Friday, October 28, 2022

Patrimony

 

It's no secret I love Edinburgh and for that matter every place in Scotland that I've ever visited. In Scotland, it is impossible to think you're any place else. All those tartan rugs in pubs along with haggis on the menu says, "This is Scotland."

On the Royal Mile and other streets in Edinburgh there is a plethora of pipers all dressed in proper kilts and accessories. We were amused to see one who even had a machine that takes credit and debit cards along with his donation hat.  

Talk to Scotsmen or women and they are proud of their heritage. 

I do not have a drop of Scottish blood just a love of its history started when I was a child reading about Mary Queen of Scots. Imagine my excitement when I stood on the spot where she was crowned as a baby, saw a piece of the dress she wore when beheaded and a lock of her hair.

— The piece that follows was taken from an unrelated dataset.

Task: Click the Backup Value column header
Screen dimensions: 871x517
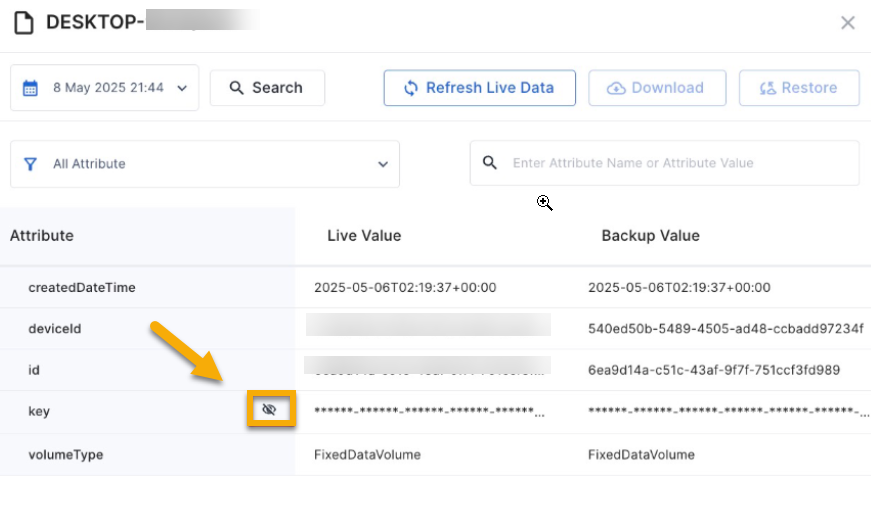Action: 650,236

Likewise, I love my village in Southern France or Catalonia North. When I first found the village in the 1980s I spoke no French. Now my locals tell me it is time I learn Catalan. That will not happen, although Rick delighted one of the old Catalan mamies, by saying bonjour in Catalan. She knew the conversation would go no further in her mother tongue.

Even before the village became a tourist and retirement area for people from all over France and Europe, Catalan culture stayed even more so during the times it was forbidden. Native costumes were worn on special occasions and the traditional dance, the Sardan was danced at the drop of a whiny pipe. People in native costume go Easter Caroling, There are native dishes of roasted vegetables and local cheeses.

 


Switzerland has its traditions too, such as bringing the cows down from pasture for the winter. The cows are decorated for the occasion. The locals wear their regional costumes. There's an onion festival in Bern called the Zibelemärit going back to the 15th century.

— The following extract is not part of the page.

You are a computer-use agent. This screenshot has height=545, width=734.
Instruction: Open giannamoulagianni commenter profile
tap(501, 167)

Small towns also have their traditions. In the Vals de Travers where I moved from Boston, I came home from work on my first day to see the many fountains decorated, really decorated. One even looked like a giant cake with soap suds surrounding it to mimic whipped cream. Another had the cantons of the country laid out in paper wrapped sugar cubes printed with cantonal flags. My landlord explained they did that every year to celebrate the village joining the country almost a hundred years before.

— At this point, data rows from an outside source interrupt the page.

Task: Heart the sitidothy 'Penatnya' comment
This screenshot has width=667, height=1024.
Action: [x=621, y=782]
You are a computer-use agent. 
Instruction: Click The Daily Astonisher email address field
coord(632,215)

 As a child, I envied the Italians with their "gravy" and Irish kids who knew step dancing long before Michael Flatley ever put on a tap dancing shoe. I didn't realize that my Saturday night baked beans cooked in my great grandmother's pot was also an example of my New England  patrimony. In fact, I didn't know the word patrimony.

I love the collective traditions of the past that a community of a family can celebrate, a coming together of a collective history be it mine or of a place I've moved or am passing through. I'm even more blessed that I've been able to enjoy those of other places as well as my own.